While optimization has always been crucial to the design of individual AI agents, min-max optimization is emerging as a powerful technique in which to design and analyze multi-agent AI systems. Because of the minimax theorem, convex-concave min-max optimization is often viewed as a simultaneous-move two-player zero-sum game; in such games, simultaneous gradient descent ascent (GDA) converges to Nash equilibrium in polynomial time. Generalizing from these classic results, we first study convex-concave two-player Stackelberg, i.e., sequential, zero-sum games, played between a leader and a follower, for which we develop a nested version of GDA that converges to Stackelberg equilibrium in polynomial time. We then study pseudo-games, a generalization of simultaneous-move games, for which the canonical solution concept is generalized Nash equilibrium. We reduce pseudo-games to quasi-min-max optimization, which we can again solve efficiently for certain well-behaved classes of pseudo-games. Finally, we put these pieces together to analyze Stackelberg-Nash pseudo-games, in which a leader moves first, after which multiple agents engage in a pseudo-game. We apply these Stackelberg game models to Fisher and Arrow-Debreu markets, noting that their competitive equilibria correspond to Stackelberg-Nash equilibria, thereby deriving efficient algorithms that converge to competitive equilibrium in broad classes of these markets.
Joint work with Denizalp Goktas
Amy Greenwald is Professor of Computer Science at Brown University. Her research focus is on game-theoretic and economic interactions among computational agents, applied to areas like autonomous bidding in wireless spectrum auctions and ad exchanges. Before joining Brown, Greenwald was a postdoctoral researcher at IBM’s T.J. Watson Research Center, where her “Shopbots and Pricebots” paper was named Best Paper at IBM Research.
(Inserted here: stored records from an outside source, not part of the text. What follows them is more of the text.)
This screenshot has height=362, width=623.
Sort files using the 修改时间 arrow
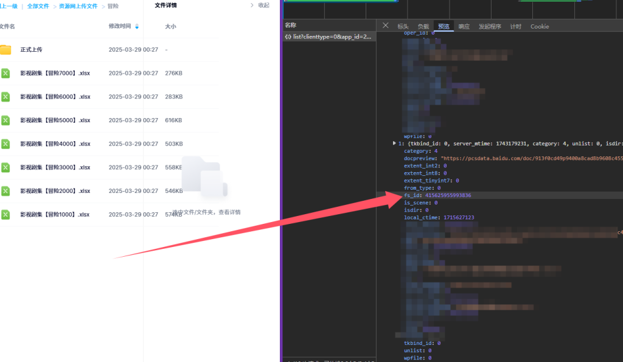(137, 27)
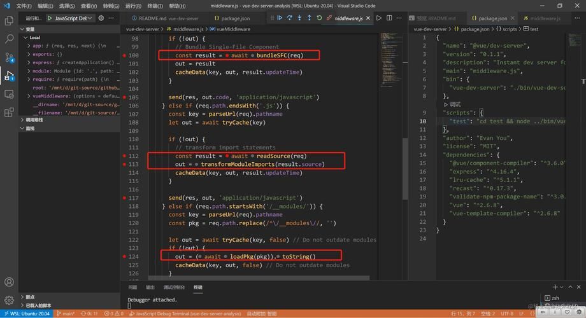The image size is (586, 318).
Task: Open the Search view in activity bar
Action: click(9, 39)
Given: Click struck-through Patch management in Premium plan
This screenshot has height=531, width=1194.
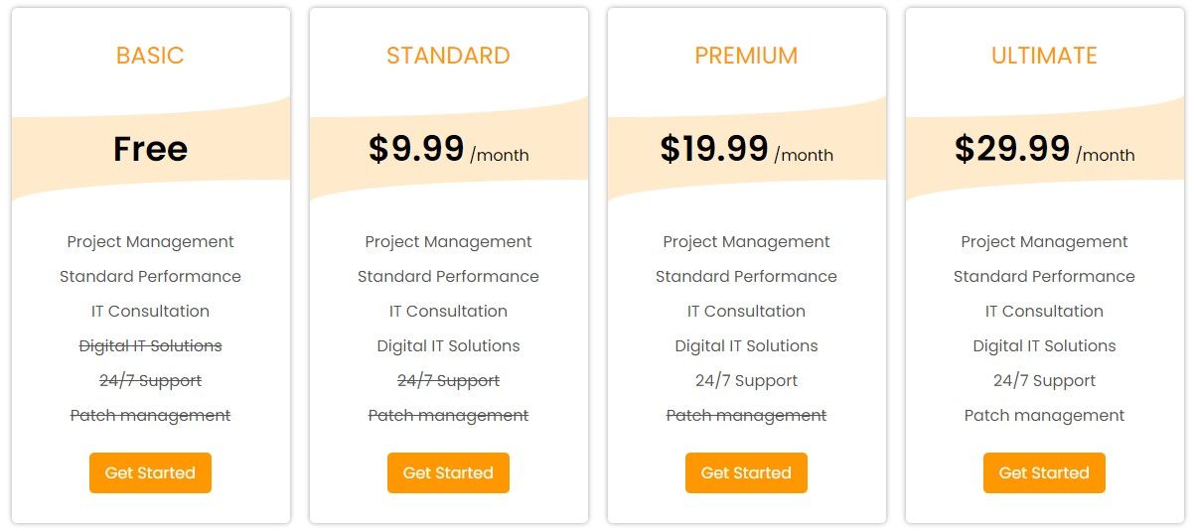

Since joining Brown, she has held visiting appointments at the Japanese National Institute of Advanced Industrial Science and Technology’s Artificial Intelligence Research Center, Microsoft Research, the Amsterdam Center for Mathematics and Computer Science, and the Erasmus Research Institute of Management. Her honors include the Presidential Early Career Award for Scientists and Engineers (PECASE), a Fulbright nomination, and a Sloan Fellowship. Finally, Greenwald is active in promoting diversity in Computer Science, leading multiple K-12 initiatives in which Brown undergraduates teach computer science to public school students in the greater Providence area.